Pulmonary Involvement With Scleroderma

What Is Scleroderma?

Scleroderma is quite rare, only affecting 14 out of every 1million persons worldwide. Most commonly, scleroderma affects women more than men and those who are between ages 35 and 54. Symptoms of scleroderma vary depending on what part of the body it is affecting. The most common symptom however is the development of scar tissue on the skin coupled with sensitivity and pain.

A more severe form of scleroderma is known as systemic sclerosis which is shown by the development of scar tissue on the skin as well as involvement with other parts of the body such as the joints, muscle, digestive organs, heart, kidneys and lungs. Lung involvement with scleroderma is one of the most common cases with 70% of all cases having such. It follows the symptoms shown by the skin which would account for 95% of all cases.

What Are The Causes Of Scleroderma Lung Disease?

As of today, there are no known causes of any form of scleroderma although a lot of medical experts have theories on the causes. Some would say that is very much genetic, thus if a person would develop scleroderma, his relatives are also at greater risk of having it. Some would also say that it is environmental and are caused by different substances in the environment.

Another theory would say that the left-over fetal cells after pregnancy that are still circulating in the mother’s bloodstream even after decades after pregnancy has a role in causing the illness, considering the common category of people who develop scleroderma which are women in between the ages 35 and 54. Although these theories could be reliable, it is not backed up by solid scientific proof.

What Are The Symptoms Of Scleroderma Lung Disease?

If you show the early symptoms of scleroderma which can be found on the skin coupled by shortness of breath especially during exercise and dry cough without mucus, then it is very likely that your lungs are affected by scleroderma. In order for you to be assured, you can see a doctor to get diagnosed. The doctor then will conduct a blood test to see how your antibodies are doing.

Since scleroderma is an autoimmune disease, it happens when your antibodies are attacking your own tissues. The doctors will be able to know this through a blood test of which they could see if that is so. For lung involvement, you would undergo a physical exam, chest x-ray and a lung function test to see how capable your lungs are of doing its purpose.

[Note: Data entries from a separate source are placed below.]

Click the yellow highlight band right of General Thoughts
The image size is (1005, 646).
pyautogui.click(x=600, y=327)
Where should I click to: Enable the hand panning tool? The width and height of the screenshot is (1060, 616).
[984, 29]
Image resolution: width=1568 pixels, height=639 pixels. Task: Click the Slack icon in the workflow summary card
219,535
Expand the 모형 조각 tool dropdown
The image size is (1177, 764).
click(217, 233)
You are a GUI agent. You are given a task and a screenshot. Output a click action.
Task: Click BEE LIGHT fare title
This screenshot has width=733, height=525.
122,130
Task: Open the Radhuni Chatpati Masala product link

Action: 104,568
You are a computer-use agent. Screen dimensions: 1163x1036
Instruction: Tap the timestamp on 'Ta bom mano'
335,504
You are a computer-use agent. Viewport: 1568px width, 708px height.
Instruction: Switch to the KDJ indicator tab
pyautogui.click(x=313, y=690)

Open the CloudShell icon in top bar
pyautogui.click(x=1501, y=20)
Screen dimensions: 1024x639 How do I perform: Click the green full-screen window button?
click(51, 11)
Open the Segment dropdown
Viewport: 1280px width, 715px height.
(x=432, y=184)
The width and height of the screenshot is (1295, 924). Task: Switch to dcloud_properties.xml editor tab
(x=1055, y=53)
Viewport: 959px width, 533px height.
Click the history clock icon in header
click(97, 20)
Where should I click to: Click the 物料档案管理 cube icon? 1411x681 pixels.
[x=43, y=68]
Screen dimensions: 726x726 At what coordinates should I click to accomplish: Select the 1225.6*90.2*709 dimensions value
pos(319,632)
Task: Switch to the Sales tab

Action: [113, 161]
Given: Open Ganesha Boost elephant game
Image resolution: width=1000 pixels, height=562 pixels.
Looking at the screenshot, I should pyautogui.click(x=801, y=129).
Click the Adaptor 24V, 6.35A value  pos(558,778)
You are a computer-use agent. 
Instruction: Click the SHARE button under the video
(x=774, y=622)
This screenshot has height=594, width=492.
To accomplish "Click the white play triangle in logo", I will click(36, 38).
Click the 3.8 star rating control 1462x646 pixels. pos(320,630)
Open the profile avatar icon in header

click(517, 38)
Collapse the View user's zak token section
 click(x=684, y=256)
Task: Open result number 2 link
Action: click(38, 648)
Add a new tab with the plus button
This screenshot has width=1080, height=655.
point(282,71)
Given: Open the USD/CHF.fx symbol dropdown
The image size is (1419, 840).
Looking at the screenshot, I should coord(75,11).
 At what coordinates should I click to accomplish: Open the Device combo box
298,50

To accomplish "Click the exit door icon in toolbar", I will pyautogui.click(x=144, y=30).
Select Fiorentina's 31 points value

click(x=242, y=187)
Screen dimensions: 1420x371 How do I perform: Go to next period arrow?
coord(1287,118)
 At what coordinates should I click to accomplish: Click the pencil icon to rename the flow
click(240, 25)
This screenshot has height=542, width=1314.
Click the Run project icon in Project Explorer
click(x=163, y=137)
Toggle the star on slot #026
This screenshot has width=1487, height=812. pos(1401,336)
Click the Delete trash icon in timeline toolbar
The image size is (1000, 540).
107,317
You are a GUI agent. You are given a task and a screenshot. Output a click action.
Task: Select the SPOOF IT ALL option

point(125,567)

How Do You Treat Scleroderma In Lungs?

As of now, there is also no known drug that can stop scleroderma from developing in the lungs. The medical approaches taken to relieve a patient from the symptoms that he or she would have is more of a rehabilitative approach rather than an attempt to entirely remove the illness. In doing this, the doctor would give therapies to a patient to relieve him or her from shortness of breath.

Numerous medications have failed and some experts have concluded that none of those that are available would work. Because of that, they would recommend constant rehabilitation of the lungs although significant improvement in lung function is unlikely to happen here. Since the causes and medications of scleroderma are unknown to the medical world, there is much to be explored and to be found out in it.